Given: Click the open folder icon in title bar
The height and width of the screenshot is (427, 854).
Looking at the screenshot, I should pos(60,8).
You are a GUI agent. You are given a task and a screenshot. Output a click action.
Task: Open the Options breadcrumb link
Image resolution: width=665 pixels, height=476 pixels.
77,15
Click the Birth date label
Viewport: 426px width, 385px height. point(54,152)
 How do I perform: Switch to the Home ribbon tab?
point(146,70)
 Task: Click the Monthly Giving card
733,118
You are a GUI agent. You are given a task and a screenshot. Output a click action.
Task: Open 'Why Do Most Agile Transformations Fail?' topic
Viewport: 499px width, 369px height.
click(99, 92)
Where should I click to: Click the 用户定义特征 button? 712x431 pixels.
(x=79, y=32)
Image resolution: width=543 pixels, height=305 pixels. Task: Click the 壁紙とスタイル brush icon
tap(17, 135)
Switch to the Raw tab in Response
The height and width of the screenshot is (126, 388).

* * *

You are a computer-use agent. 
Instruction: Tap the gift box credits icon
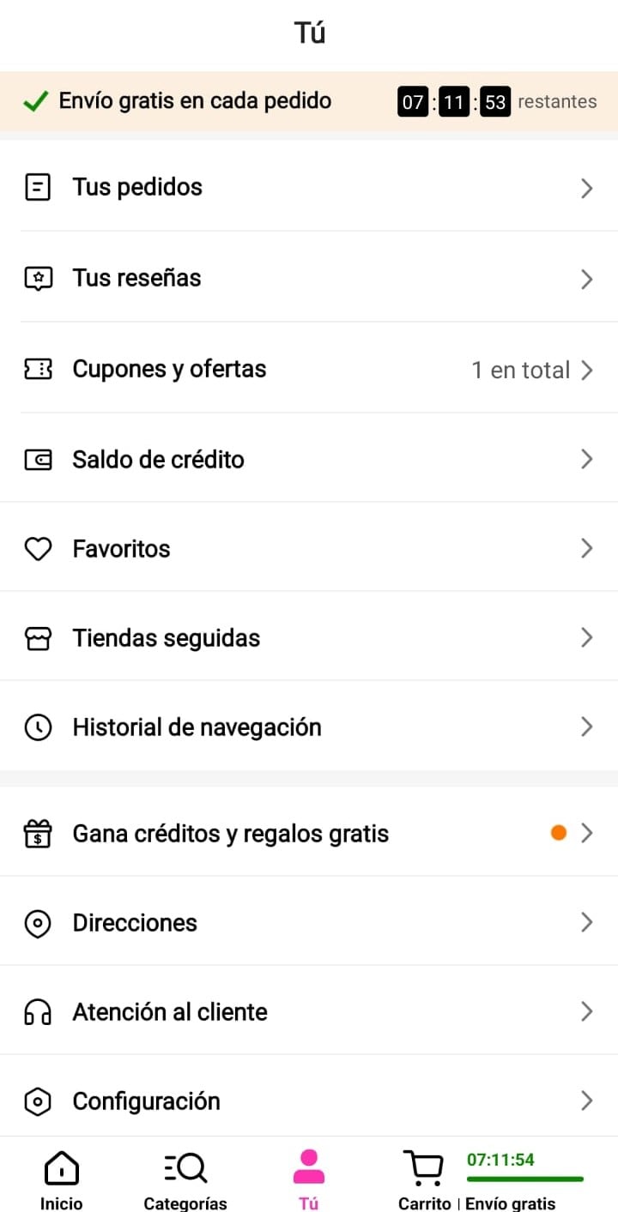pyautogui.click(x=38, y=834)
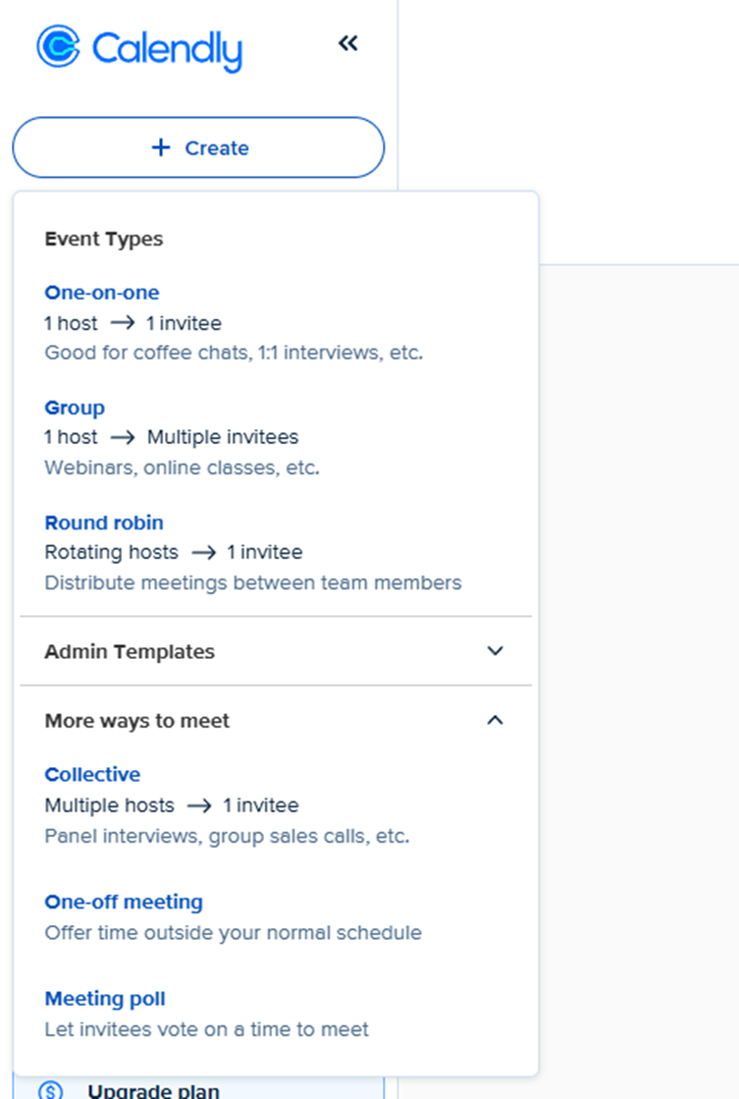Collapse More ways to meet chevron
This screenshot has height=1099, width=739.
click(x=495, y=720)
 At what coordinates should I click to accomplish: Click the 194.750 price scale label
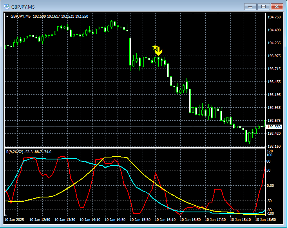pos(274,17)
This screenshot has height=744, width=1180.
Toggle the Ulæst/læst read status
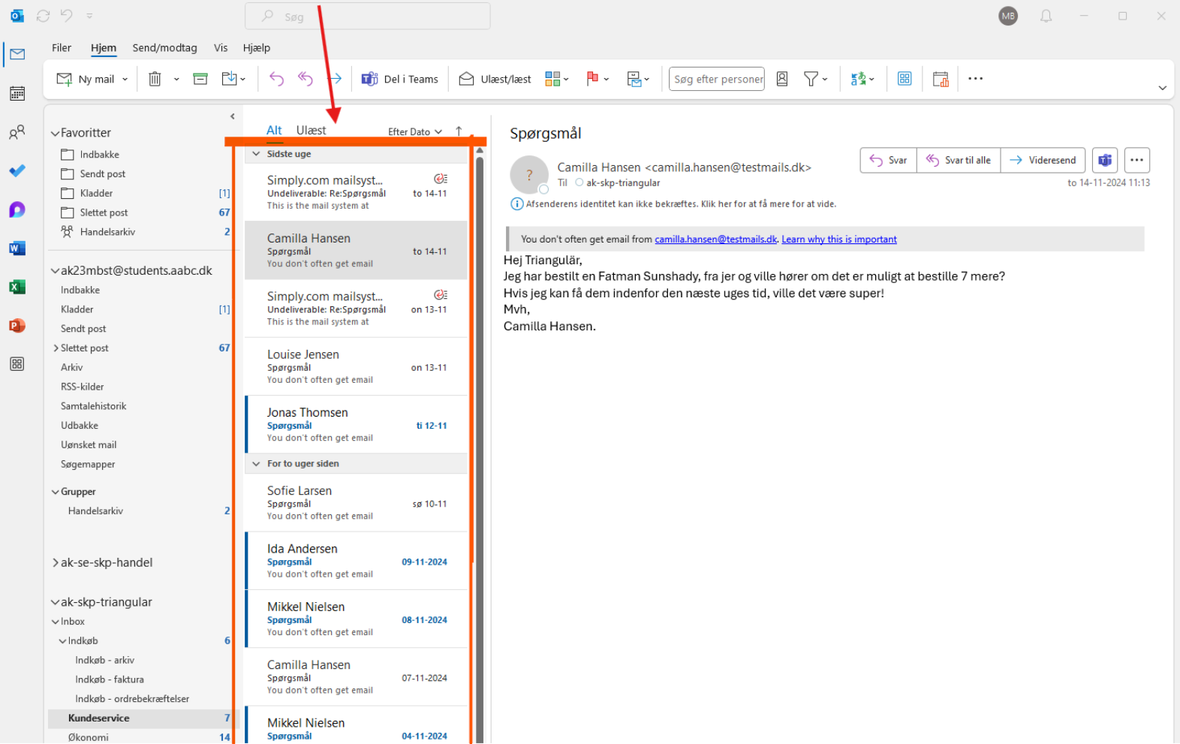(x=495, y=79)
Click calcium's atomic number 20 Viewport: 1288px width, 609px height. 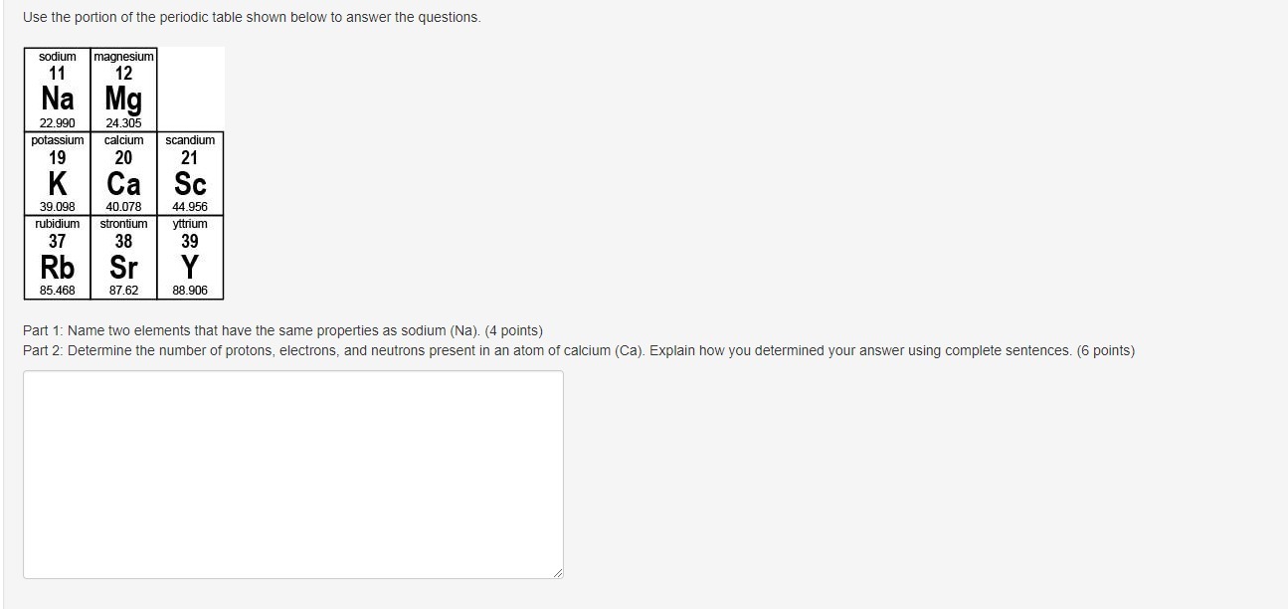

...

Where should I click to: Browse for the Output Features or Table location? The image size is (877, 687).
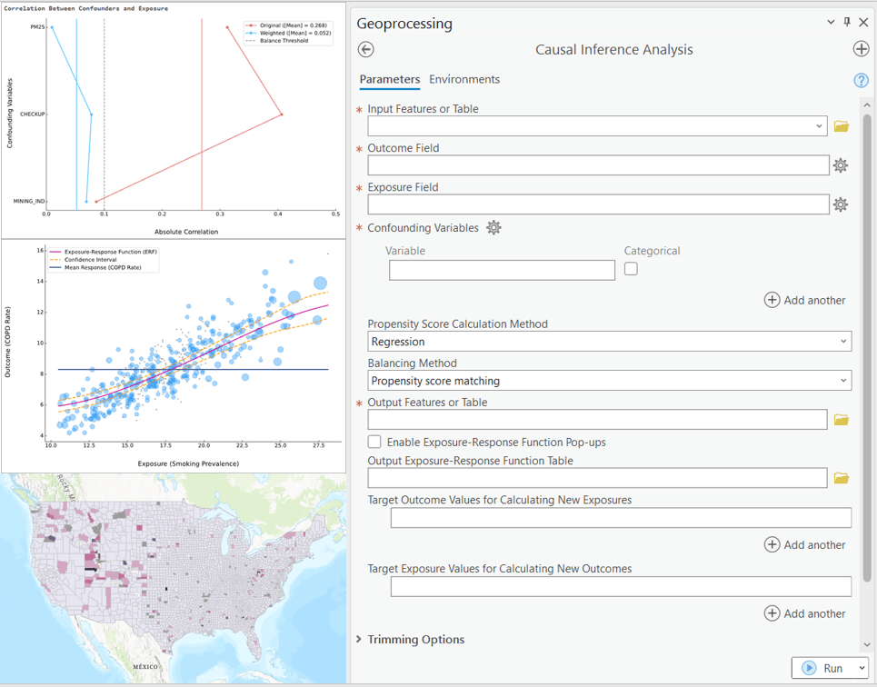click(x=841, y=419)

*Try it:*
Only one part of the material above is to be transcribed, namely the lines starting with the line that has "Where should I click to: Click" and going on through the line that has "The height and width of the screenshot is (126, 388).", exactly as they stand.

*Written response:*
Where should I click to: Click the 用户定义特征 button? 712x431 pixels.
(x=79, y=32)
Image resolution: width=543 pixels, height=305 pixels. Task: Click the 壁紙とスタイル brush icon
tap(17, 135)
Switch to the Raw tab in Response
The height and width of the screenshot is (126, 388).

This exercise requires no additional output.